Agli anni giovanili risale il celebre viaggio attraverso il Sudamerica a bordo della Poderosa II, la motocicletta dell’amico Alberto Granado, suo compagno di avventura. Guevara raccontò questa esperienza nel diario Latinoamericana (Notas de viaje) da cui è stato tratto il film I diari della motocicletta (2004). Fu un viaggio attraverso la povertà e le miserie dell’America Latina, durante il quale il giovane Ernesto maturò la convinzione che solo una rivoluzione popolare violenta avrebbe potuto porre fine alle disuguaglianze sociali.
Così, dopo la laurea si recò prima in Guatemala e poi in Messico, dove intensificò i contatti con gli esuli cubani e conobbe Fidel Castro. Aderì al Movimento 26 luglio che progettava di rovesciare il dittatore di Cuba Fulgencio Batista e, dopo lo sbarco a La Playa de las Coloradas del 1956, si impegnò in prima persona nella guerriglia. Nel 1959 Batista fuggì da Cuba e Guevara entrò all’Avana, occupò la fortezza della città e sovrintese alle esecuzioni di ufficiali compromessi con il regime.
Si insediò quindi il governo di Fidel Castro, in cui il Che fu chiamato a ricoprire il ruolo di ministro dell’industria e dell’economia. Cuba si trovò allora al centro di complicati intrecci geopolitici, tra Stati Uniti, Russia e Cina, ma il Che non era fatto per le istituzioni e la diplomazia. Preferì allontanarsi dall’isola e, nel segno del motto “Hasta la victoria siempre”, si impegnò a fornire aiuto ai movimenti rivoluzionari di Panamá e della Repubblica Dominicana.
Nel 1965 lasciò nuovamente Cuba per attuare la rivoluzione popolare in altri Paesi, prima nell’ex Congo Belga, poi in Bolivia. Nei suoi scritti sosteneva la “dottrina del focolaio”, il modello cubano di rivoluzione, realizzato da un piccolo gruppo di guerriglieri senza il sostegno di grandi organizzazioni. Un modello che si rivelò fallimentare proprio in Bolivia, ma per cui il Che lottò fino alla morte.
Accusato da molti – in primis lo scrittore Alberto Vargas Llosa – di crimini contro l’umanità, Che Guevara non era certo animato da ideali gandhiani: “Un popolo senza odio non può distruggere un nemico brutale”, scrisse nel 1967. “Bisogna portare la guerra fin dove il nemico la porta: nelle sue case, nei suoi luoghi di divertimento. Renderla totale”.
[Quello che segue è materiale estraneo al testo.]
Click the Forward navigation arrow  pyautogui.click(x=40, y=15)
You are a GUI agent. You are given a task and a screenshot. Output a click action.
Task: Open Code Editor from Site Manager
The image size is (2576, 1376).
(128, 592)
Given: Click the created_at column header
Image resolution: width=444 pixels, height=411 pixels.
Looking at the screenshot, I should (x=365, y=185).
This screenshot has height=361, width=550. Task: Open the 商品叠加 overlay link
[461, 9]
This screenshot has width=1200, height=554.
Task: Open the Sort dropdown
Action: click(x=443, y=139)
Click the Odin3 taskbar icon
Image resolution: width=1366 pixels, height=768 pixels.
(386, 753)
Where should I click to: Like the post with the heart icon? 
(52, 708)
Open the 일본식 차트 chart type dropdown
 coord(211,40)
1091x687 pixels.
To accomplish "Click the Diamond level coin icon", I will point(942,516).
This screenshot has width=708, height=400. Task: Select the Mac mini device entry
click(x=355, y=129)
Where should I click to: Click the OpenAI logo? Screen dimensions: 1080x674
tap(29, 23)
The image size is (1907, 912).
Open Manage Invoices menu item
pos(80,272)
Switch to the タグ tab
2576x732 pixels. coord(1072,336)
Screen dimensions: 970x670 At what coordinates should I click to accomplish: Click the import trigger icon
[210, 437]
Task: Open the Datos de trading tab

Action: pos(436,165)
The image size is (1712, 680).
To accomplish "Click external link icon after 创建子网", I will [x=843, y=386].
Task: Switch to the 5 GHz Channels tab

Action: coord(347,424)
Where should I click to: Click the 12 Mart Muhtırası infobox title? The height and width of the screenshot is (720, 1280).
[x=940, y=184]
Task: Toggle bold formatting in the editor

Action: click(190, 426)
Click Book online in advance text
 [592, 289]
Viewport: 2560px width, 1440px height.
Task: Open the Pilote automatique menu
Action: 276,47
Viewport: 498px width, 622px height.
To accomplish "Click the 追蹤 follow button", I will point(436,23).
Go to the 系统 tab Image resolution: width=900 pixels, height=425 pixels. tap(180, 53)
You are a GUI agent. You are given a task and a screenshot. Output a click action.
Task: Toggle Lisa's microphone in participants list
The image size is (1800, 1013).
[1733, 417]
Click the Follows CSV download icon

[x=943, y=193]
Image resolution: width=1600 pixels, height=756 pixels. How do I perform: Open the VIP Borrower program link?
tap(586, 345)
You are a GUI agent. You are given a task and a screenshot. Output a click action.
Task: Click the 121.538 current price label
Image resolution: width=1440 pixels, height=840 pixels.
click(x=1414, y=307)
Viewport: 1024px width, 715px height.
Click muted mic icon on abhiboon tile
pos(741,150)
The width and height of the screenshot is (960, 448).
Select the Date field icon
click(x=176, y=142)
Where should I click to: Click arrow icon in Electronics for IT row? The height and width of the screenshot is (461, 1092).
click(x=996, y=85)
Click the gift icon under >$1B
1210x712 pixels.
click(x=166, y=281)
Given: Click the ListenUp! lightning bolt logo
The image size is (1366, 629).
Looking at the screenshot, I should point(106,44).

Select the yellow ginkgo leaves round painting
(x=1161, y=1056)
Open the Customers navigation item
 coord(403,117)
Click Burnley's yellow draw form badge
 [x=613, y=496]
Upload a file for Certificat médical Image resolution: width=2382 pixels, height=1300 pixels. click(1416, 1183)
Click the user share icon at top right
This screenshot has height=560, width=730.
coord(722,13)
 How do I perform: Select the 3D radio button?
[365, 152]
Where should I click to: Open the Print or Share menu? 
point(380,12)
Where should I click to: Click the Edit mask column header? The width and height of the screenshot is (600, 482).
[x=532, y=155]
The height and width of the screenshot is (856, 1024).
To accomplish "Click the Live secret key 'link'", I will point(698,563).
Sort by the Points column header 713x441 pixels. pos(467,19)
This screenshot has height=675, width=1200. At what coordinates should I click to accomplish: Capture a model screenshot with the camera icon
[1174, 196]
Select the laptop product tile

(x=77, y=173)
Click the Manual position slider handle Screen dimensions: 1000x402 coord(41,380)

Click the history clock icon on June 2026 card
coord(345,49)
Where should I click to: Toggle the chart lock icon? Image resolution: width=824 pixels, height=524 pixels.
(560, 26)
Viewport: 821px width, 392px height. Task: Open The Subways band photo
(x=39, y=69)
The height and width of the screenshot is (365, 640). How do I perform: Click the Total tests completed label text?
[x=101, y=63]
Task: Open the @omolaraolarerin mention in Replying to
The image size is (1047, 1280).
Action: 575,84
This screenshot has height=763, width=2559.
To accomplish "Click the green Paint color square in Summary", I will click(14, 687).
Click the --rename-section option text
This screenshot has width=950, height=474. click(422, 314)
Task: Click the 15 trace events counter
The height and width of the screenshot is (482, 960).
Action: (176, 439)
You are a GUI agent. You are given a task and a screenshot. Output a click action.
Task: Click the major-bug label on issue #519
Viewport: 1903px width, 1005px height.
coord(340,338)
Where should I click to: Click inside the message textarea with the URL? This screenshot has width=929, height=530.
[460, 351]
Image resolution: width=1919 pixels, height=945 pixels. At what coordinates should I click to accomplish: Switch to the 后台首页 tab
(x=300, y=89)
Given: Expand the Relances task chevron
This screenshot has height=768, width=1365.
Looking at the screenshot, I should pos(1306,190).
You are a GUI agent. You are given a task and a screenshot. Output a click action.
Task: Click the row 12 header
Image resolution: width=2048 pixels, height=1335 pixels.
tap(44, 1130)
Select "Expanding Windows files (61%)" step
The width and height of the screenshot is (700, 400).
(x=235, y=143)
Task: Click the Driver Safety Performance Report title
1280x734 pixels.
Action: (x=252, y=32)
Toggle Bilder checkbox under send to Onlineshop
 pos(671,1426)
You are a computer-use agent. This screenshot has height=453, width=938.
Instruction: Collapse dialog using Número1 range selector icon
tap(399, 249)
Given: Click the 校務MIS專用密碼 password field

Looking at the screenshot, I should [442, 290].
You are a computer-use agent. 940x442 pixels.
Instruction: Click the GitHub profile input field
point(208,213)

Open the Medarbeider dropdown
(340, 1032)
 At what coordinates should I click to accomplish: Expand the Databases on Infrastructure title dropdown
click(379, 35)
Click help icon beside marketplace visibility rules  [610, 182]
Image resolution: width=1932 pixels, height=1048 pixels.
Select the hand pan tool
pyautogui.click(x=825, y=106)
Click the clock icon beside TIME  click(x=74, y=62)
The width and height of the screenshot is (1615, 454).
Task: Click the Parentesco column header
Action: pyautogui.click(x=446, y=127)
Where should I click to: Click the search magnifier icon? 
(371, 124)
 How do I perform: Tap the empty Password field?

Gli ideali di socialismo, rivoluzione e lotta violenta all’oppressione in cui il Che credeva, per cui è vissuto e morto, appaiono – forse – archiviati dalla storia. Almeno per l’immaginario occidentale comune, Fidel Castro altro non è che un vecchio dittatore barbuto, che si è macchiato di violazioni e crimini contro l’umanità.
Eppure il volto giovane e bello del Che viene ancora ostentato su magliette, zaini e capi di abbigliamento vari, da persone di tutte le età. Parlando un linguaggio contemporaneo, potremmo dire che è diventato un brand.
Ma esiste forse anche un linguaggio più universale, un tipo di narrazione che si può trovare già nell’antica Grecia e nei poemi omerici. In greco antico la parola era kalokagathìa, e si riferiva al modello di eroe alla Achille Piè Veloce: bello, coraggioso e poco incline ai compromessi.
In questa prospettiva, forse, malgrado gli errori dell’uomo e dell’ideologia di cui fu sostenitore, possiamo dire che il Che rimane ancora e comunque un eroe. O meglio che il mito dell’eroe è ancora vivo in quel volto che guarda lontano, verso un orizzonte che forse non esiste più.